Today, we U.S. consumers do very little of our grocery shopping online. In this and many online shopping categories, we lag behind consumers in Europe and Asia-Pacific. But grocers should understand this as a window of opportunity to get ready, not as some kind of permanent reprieve. They must find ways to meet the online needs of their consumers as those needs grow.
It’s true that we in the U.S., who seem to live our lives online, always connected through our smart phones, tablets and other devices, currently lag in online shopping. We certainly research our purchases online (63%), look up reviews (63%) and find online shopping convenient (78%), but we are still hesitant to make some types of purchases online.
It’s Asia-Pacific that has the highest online buy rates. China and South Korea are leaders in online purchases of cosmetic products and groceries. Western Europe leads the way in CPG ecommerce. Online “trips” for fast-moving consumer goods in Great Britain have increased from 70 million in the year ending Q1 2013 to 91 million in the year ending Q1 2014; in France, trips have increased from 32 million to 42 million in that time period.
Why are Americans still somewhat reluctant to buy online in certain categories? Some 46 percent cited shipping costs, and 37% said they don’t trust giving their credit card information online.

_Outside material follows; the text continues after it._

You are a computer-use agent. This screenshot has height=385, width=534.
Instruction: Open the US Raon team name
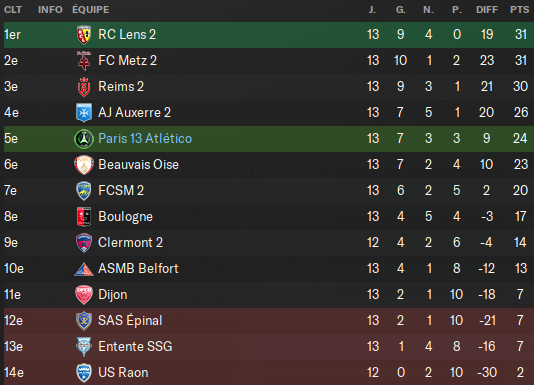point(123,372)
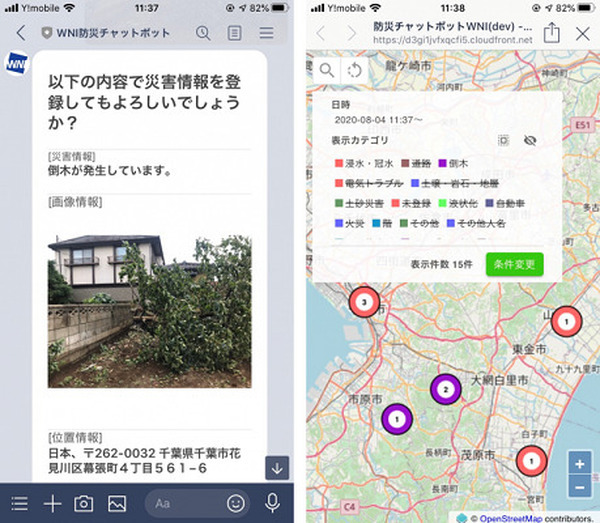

But, absent some unexpected discontinuity, it’s frankly only a matter of time. Americans’ willingness to make airline and hotel/tour reservations, and to buy electronic equipment, ebooks and music (non-download) have all more than doubled in the last three years. Grocery is much smaller, to be sure, but it’s growing.
Millennials vs. Boomers
This is particularly true for Millennials. According to a recent survey, they make up more than half of those intending to use e-commerce channels for a whole range of category purchases—about four times the representation of Baby Boomers. Just as Millennials have adopted new ways to communicate and consume media more quickly than their elders, they have learned new ways to shop.

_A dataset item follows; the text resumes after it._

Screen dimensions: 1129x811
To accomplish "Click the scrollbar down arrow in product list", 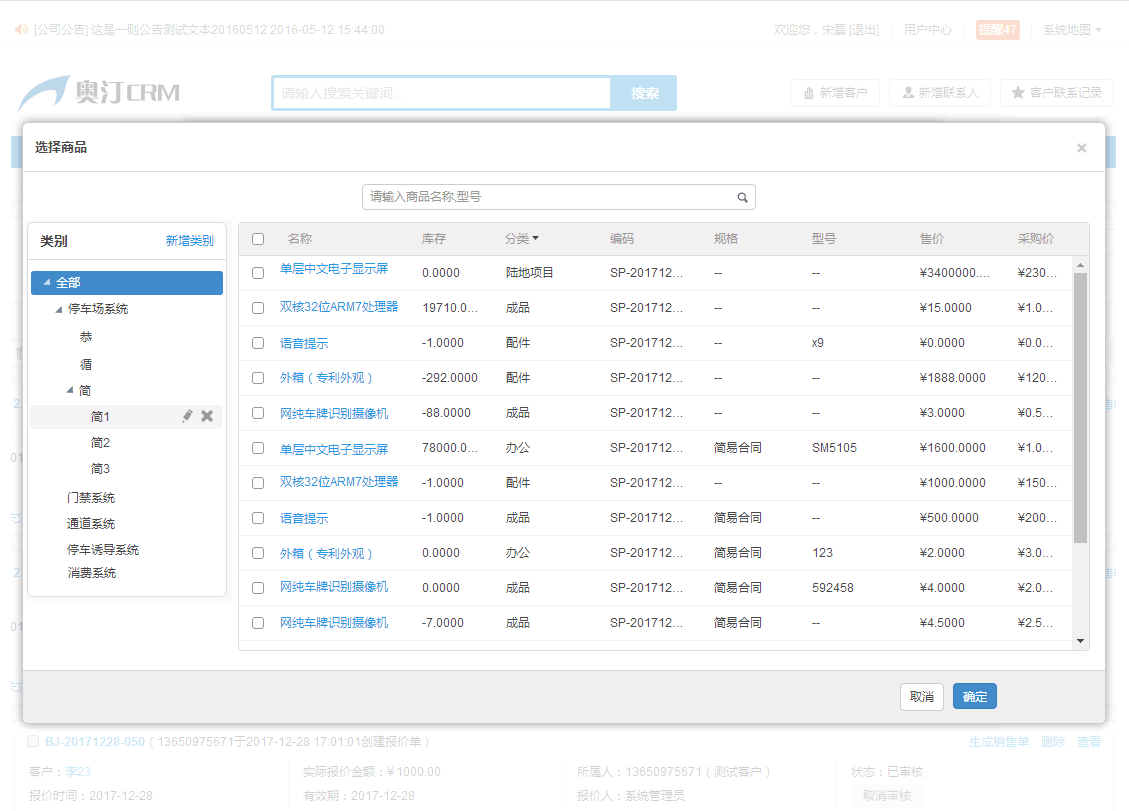I will click(1080, 640).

And of course, Millennials are “aging in” just as Boomers are aging out. It is Millennials who are creating new households, and if grocers cannot find a way to appeal to them, they will see significant losses in traffic and loyalty from new, young families.
We can’t stress this enough. The figures may look manageable today, but, like time and tide, technology innovation waits for no man. Amazon is rapidly launching new markets for same-day delivery, and both Google and Amazon are experimenting seriously with drone delivery. While such innovations may seem like science fiction, who would have predicted just a few years ago that we’d be watching TV on our phones, or have the opportunity to connect with more than a billion of our “friends” for free? I am betting that the growth curve in e-commerce is more likely to be exponential than linear, because that’s been the technology trend since Moore propounded his famous law.
The consumer is changing, and it’s an iron law of retailing that the supplier must change as well. The proof may be nascent, but it’s proof nevertheless. Grocers—and manufacturers—must over-invest now in understanding these consumers, and begin to shape the services they offer to meet their needs.
Those grocers who “fail fast,” as the signs in Facebook’s offices famously say, will be the ones with time to succeed. You don’t need that many successful experiments to thrive.
There is no reason whatsoever to think America is going to be different from Asia-Pacific. Asia-Pacific is just further down the learning curve. American grocers should be grateful they can look across the Pacific to see what the future looks like, because very soon the future will be now.